Figure 24-4. Mechanism of action of cholera enterotoxin.

Figure 24-4

Mechanism of action of cholera enterotoxin. Cholera toxin approaches target cell surface. B subunits bind to oligosaccharide of GM1 ganglioside. Conformational alteration of holotoxin occurs, allowing (more...)

Figure 24-5. Comparison of activities of cholera enterotoxin (CT) with pertussis toxin (PT).

Figure 24-5

Comparison of activities of cholera enterotoxin (CT) with pertussis toxin (PT). The α-subunits of Gs and Gi, with GTP-binding sites, are ADP-ribosylated, respectively, by A1 (more...)

Various animal models have been used to investigate pathogenic mechanisms, virulence, and immunity. Ten-day-old suckling rabbits develop a fulminating diarrheal disease after intraintestinal inoculation with virulent V cholerae or CT. Adult rabbits are relatively resistant to colonization by cholera vibrios; however, they do respond, with characteristic out pouring of fluid, to the intraluminal inoculation of live vibrios or enterotoxin in surgically isolated ileal loops.
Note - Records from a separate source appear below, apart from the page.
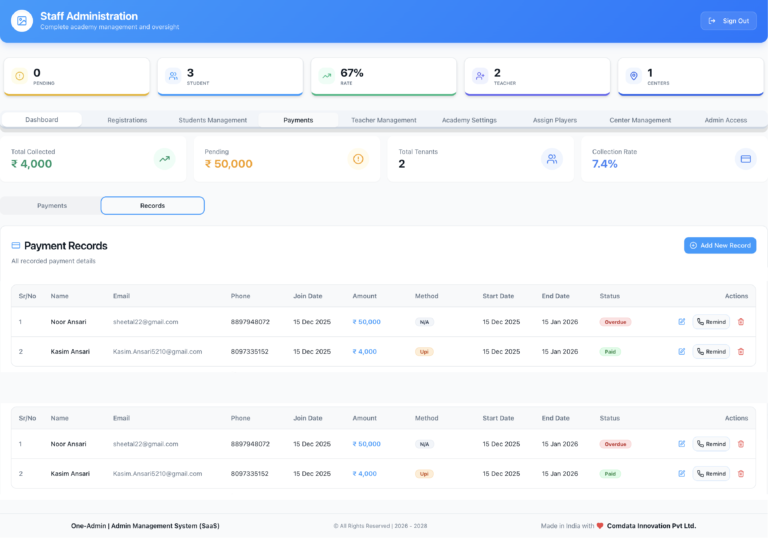
Task: Click the trend arrow icon beside Total Collected
Action: pos(164,158)
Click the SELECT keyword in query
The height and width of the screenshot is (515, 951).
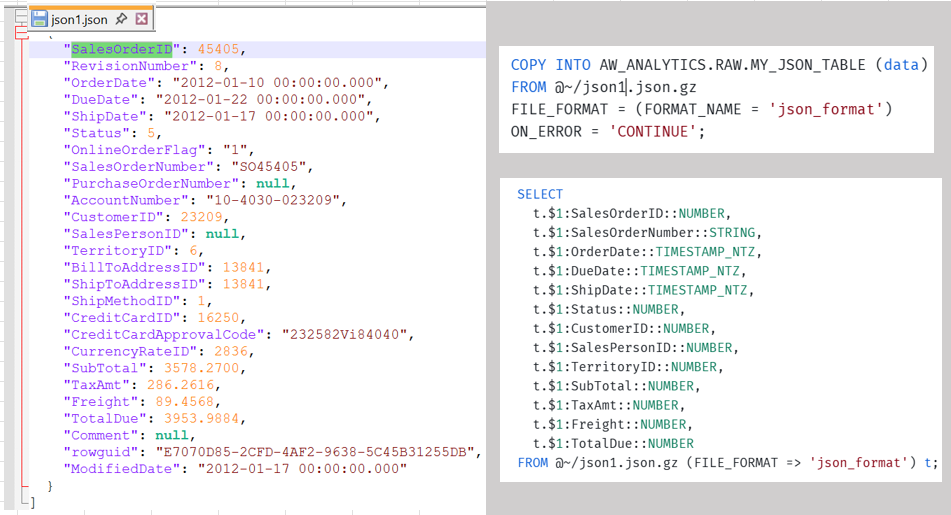click(540, 194)
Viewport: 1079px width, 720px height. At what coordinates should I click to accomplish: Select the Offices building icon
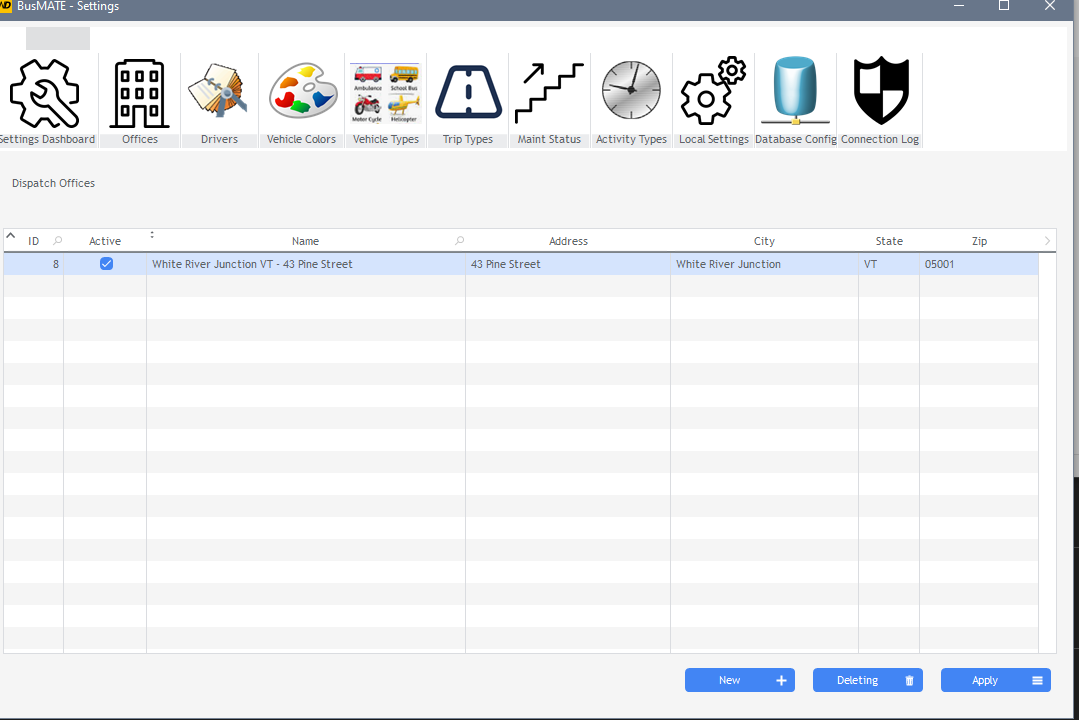coord(140,92)
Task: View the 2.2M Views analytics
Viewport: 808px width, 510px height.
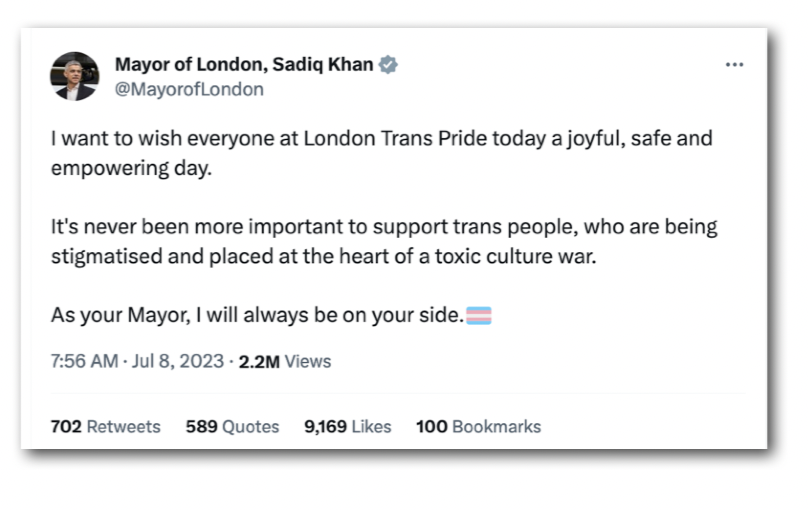Action: pyautogui.click(x=285, y=361)
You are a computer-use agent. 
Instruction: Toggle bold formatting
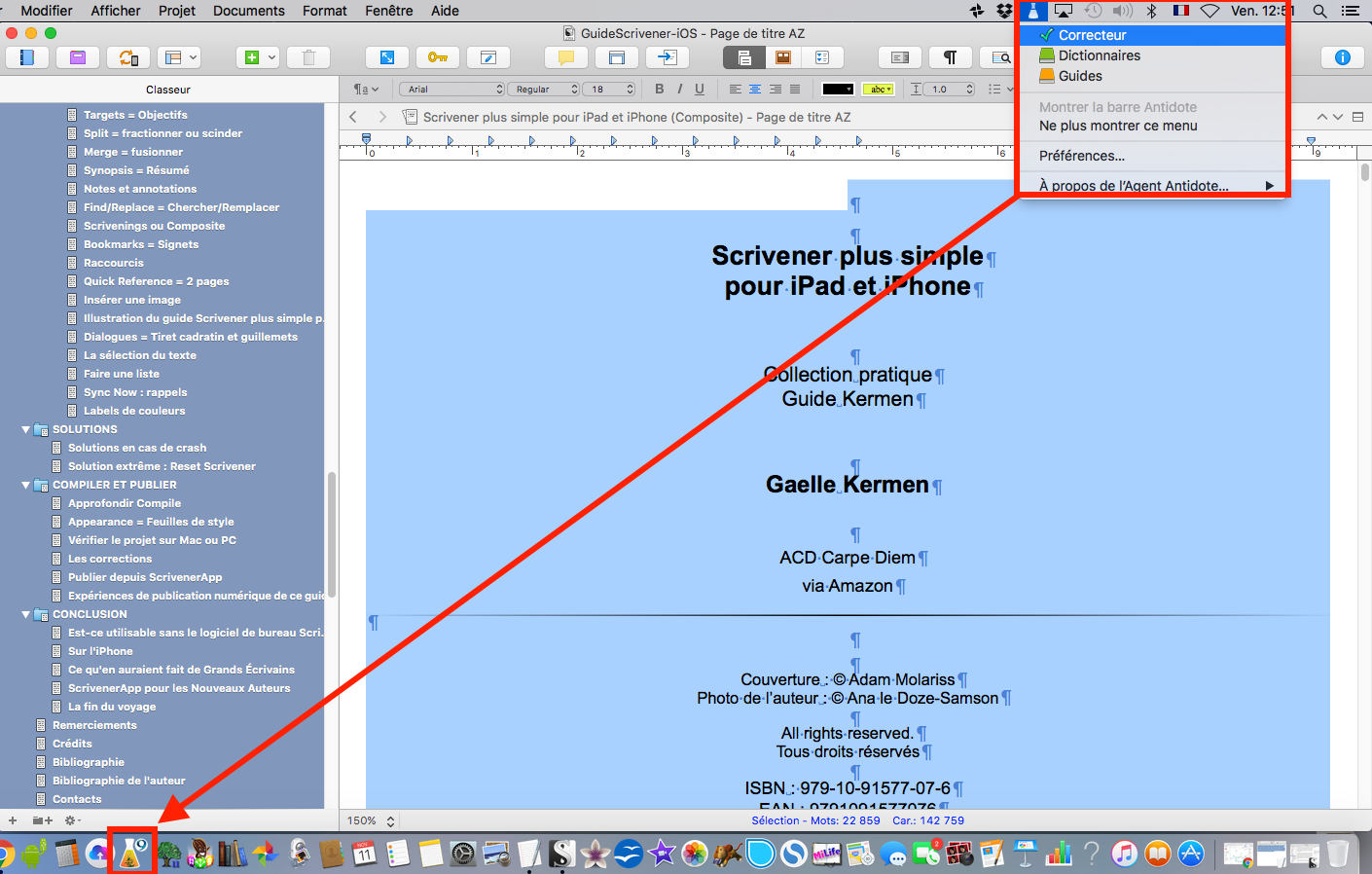(x=659, y=89)
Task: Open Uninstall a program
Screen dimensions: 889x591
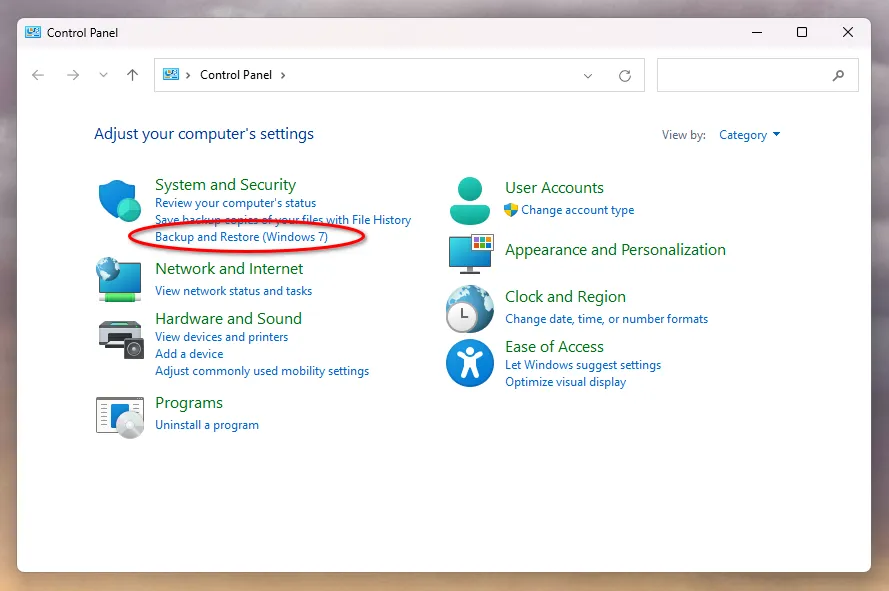Action: point(207,424)
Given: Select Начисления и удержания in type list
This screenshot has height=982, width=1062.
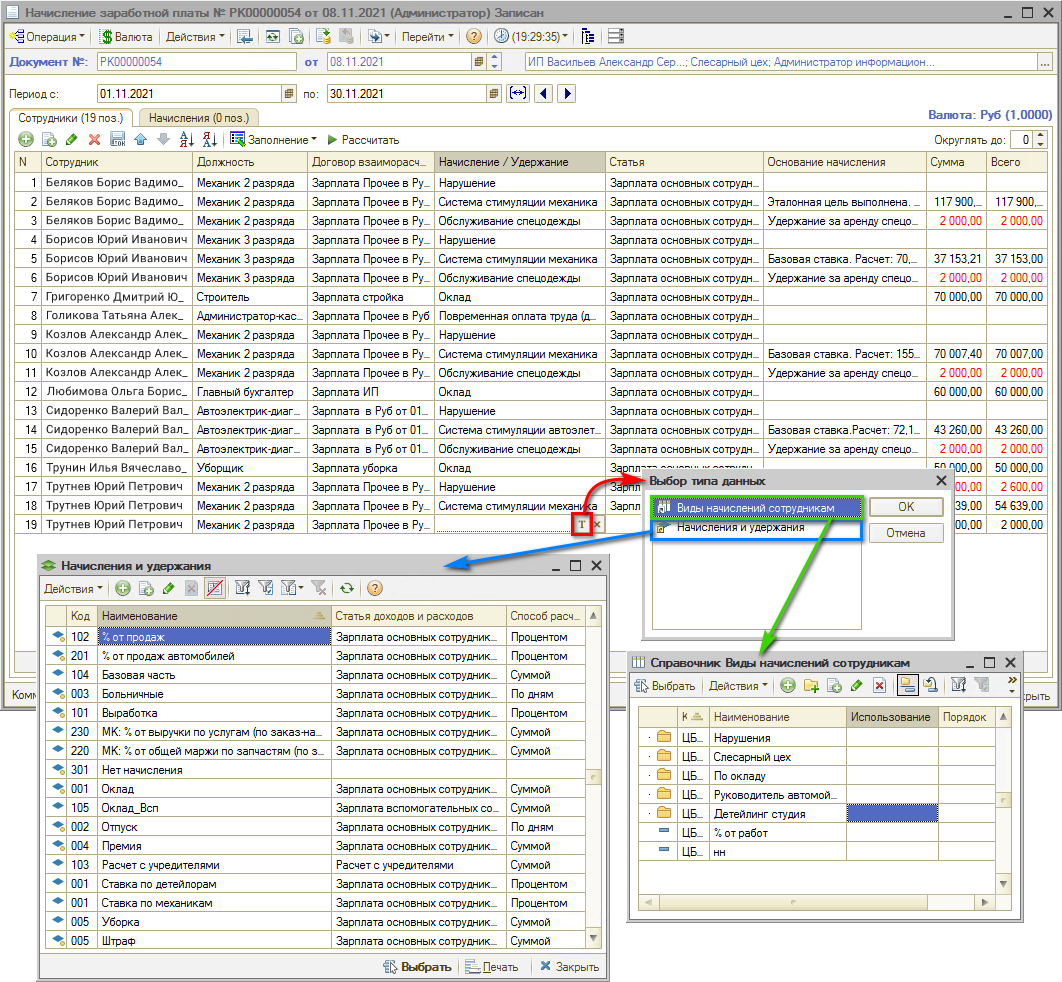Looking at the screenshot, I should point(740,528).
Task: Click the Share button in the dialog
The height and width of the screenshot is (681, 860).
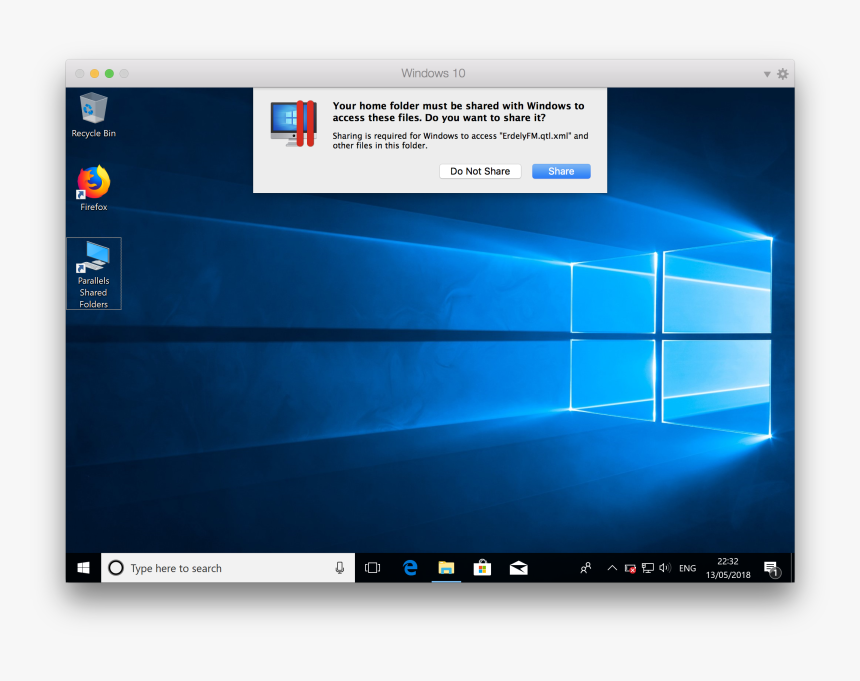Action: pyautogui.click(x=561, y=171)
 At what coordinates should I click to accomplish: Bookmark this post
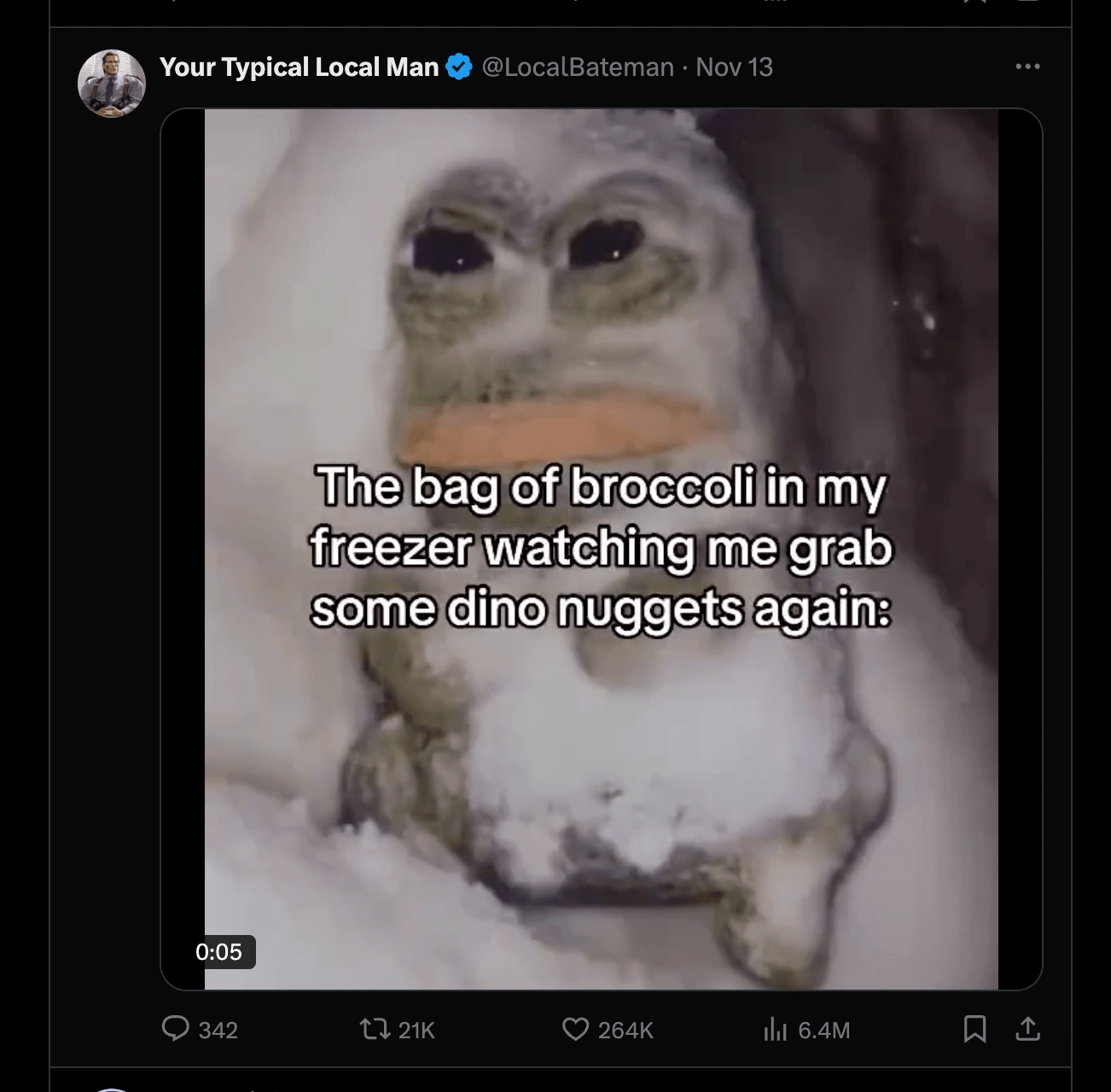point(974,1029)
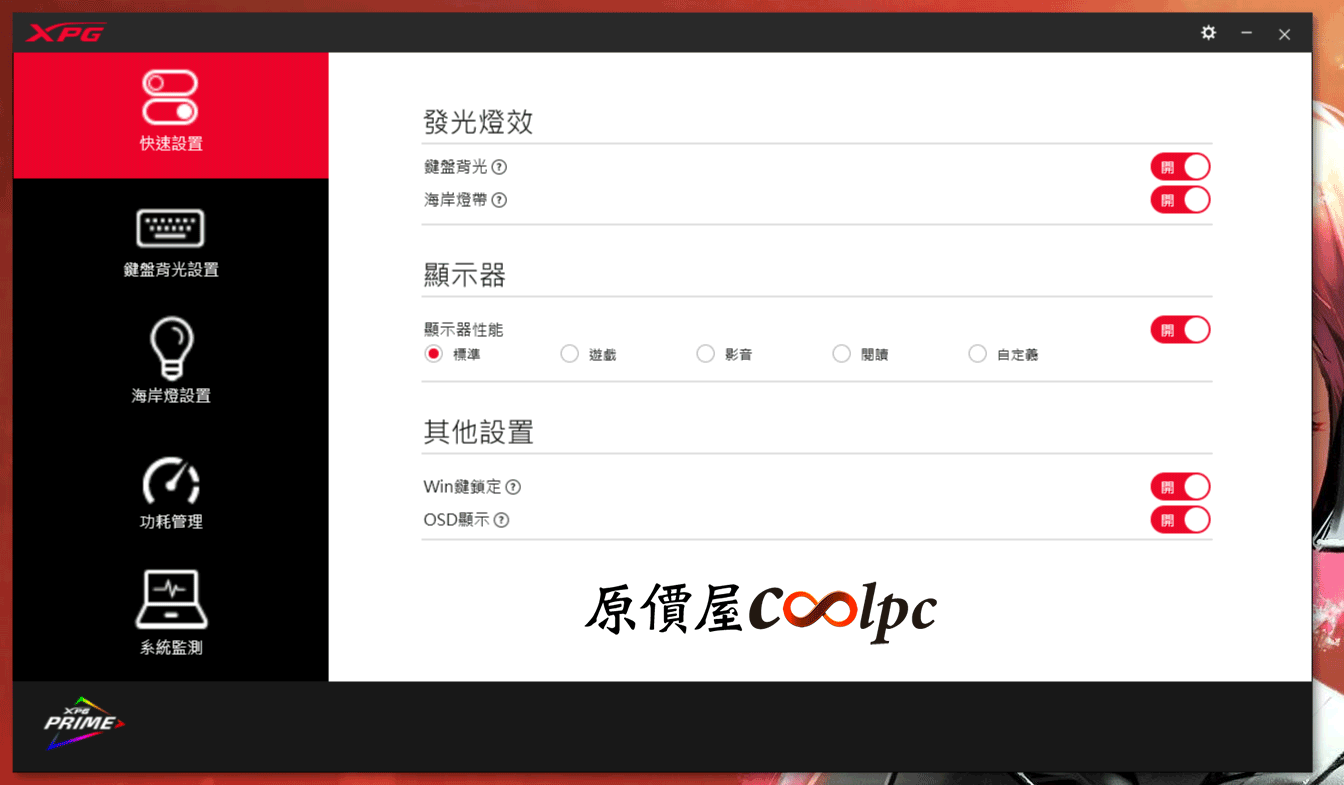Viewport: 1344px width, 785px height.
Task: Select the 遊戲 display mode
Action: [570, 354]
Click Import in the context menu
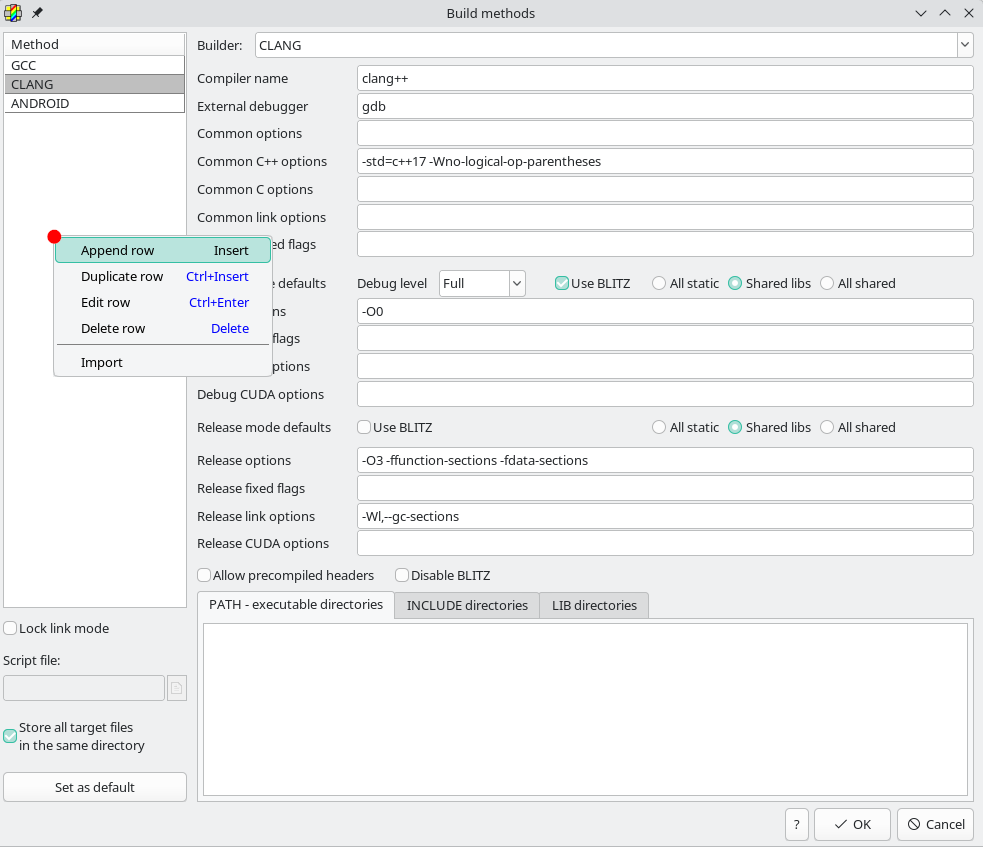Image resolution: width=983 pixels, height=847 pixels. 102,362
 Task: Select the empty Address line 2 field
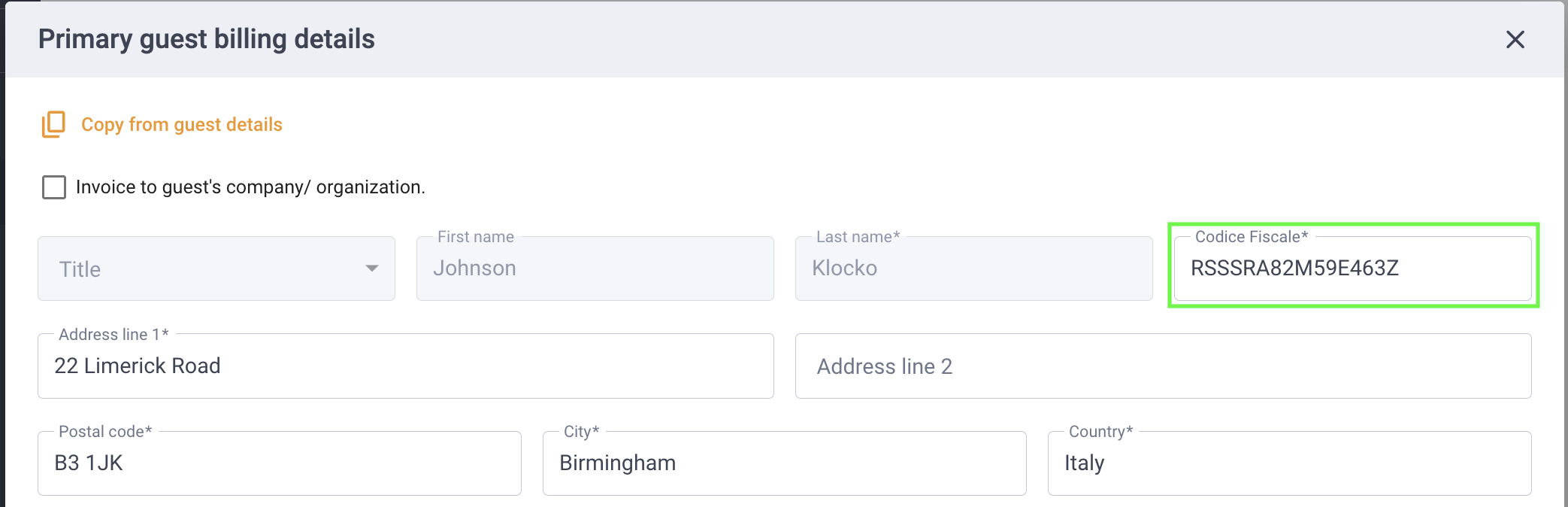click(x=1164, y=366)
Suckling mice are susceptible to intragastric inoculation of vibrios and to orally administered toxin. Adult conventional mice are also susceptible to orally administered toxin, but resist colonization except in isolated intestinal loops. Interestingly, however, germ-free mice can be colonized for months with cholera vibrios. They rarely show adverse effects, although they are susceptible to cholera enterotoxin. Dogs have been used experimentally, although they are relatively refractory and require enormous inocula to elicit choleraic manifestations. Chinchillas also are susceptible to diarrhea following intraintestinal inoculation with moderate numbers of cholera vibrios. Infections initiated by extraintestinal routes of inoculation (e.g., intraperitoneal) largely reflect the toxicity of the lipopolysaccharide endotoxin. The intraperitoneal infection in mice has been used to assay the protective effect of conventional killed vibrio vaccines (no longer widely used).

Various animals, including humans, rabbits, and guinea pigs, also respond to intradermal inoculation of relatively minute amounts of CT with a characteristic delayed (maximum response at 24 hours), sustained (visible up to 1 week or more), erythematous, edematous induration associated with a localized alteration of vascular permeability. In laboratory animals, this response can be measured after injecting a protein-binding dye, such as trypan blue, that extravasates to produce a zone of bluing at the site of intracutaneous inoculation of toxin. This observation has been exploited in the assay of CT and its antibody and in the detection of other enterotoxins.

In addition, because of the broad spectrum of activity of CT on cells and tissues that it never contacts in nature, various in vitro systems can be used to assay the enterotoxin and its antibody. In each, the toxin causes a characteristically delayed, but sustained, activation of adenylate cyclase and increased production of cAMP, and it may cause additional, readily recognizable, morphologic alterations of certain cultured cell lines. The cells most widely used for this purpose are Chinese hamster ovary (CHO) cells, which elongate in response to picogram doses of the toxin, and mouse Y-l adrenal tumor cells, which round up. Cholera toxin has become an extremely valuable experimental probe to identify other cAMP-mediated responses. It also activates adenylate cyclase in pigeon erythrocytes, a procedure that was used by D. Michael Gill to define its mode of action.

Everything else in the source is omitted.